Over the course of the next several months, we are going to take a brief look at several of the violent and bloody portrayals of God in the Old Testament.
The analysis of these texts will be much shorter than the analysis of the flood in Genesis 6–8 because explaining all the texts in detail would simply mean that many of the same arguments and ideas presented as an explanation for one text would simply be repeated in an explanation for a different text. (See Paul Copan, Is God a Moral Monster? Making Sense of the Old Testament God).
Each text will be introduced in turn with a brief explanation of how God is portrayed in the passage, and this will be followed with a brief explanation of how to understand God’s actions in light of the Chaos Theory and in light of God taking on the sin of the whole world, just as Jesus did on the cross.
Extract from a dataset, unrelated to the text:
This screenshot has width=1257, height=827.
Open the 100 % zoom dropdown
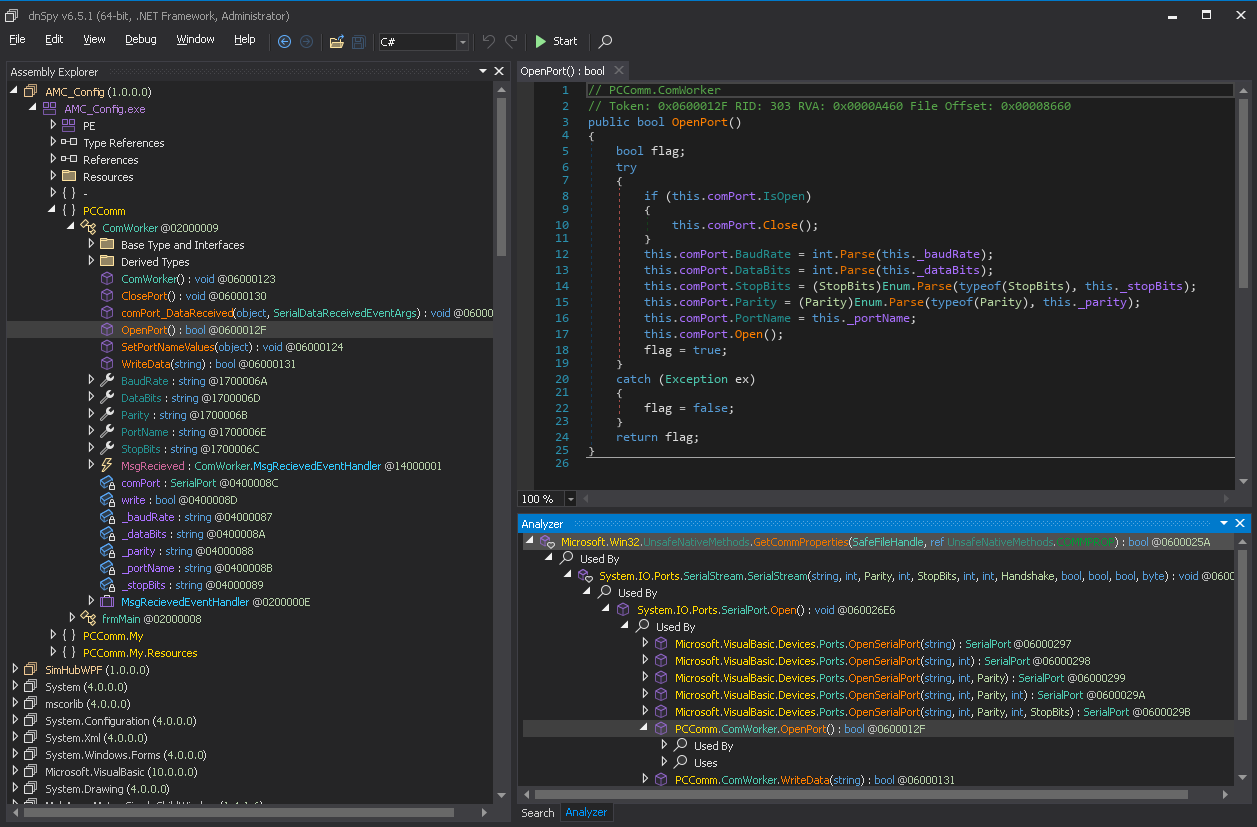pos(571,499)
It must be reiterated, however, that not all the passages allow for a clear glimpse behind the curtain. While many of the violent and troubling depictions of God are explained in later texts of the Bible in a way which shows that God did not actually command or perform the evil that is ascribed to His name, many of the passages have no such explanation later in Scripture. So for those texts, we must simply rely on what we know about God through the revelation of Jesus, and also what we know about the six points of the Chaos Theory and how God has ordered the universe.
To prepare yourself for this series of posts, I strongly suggest you go read the previous posts I have written on this topic related to the Chaos Theory and the Proposal I am attempting to defend.
What are your thoughts on the violent portrayals of God in the Bible? Have you struggled with any of the bloody events in Scripture? Which ones?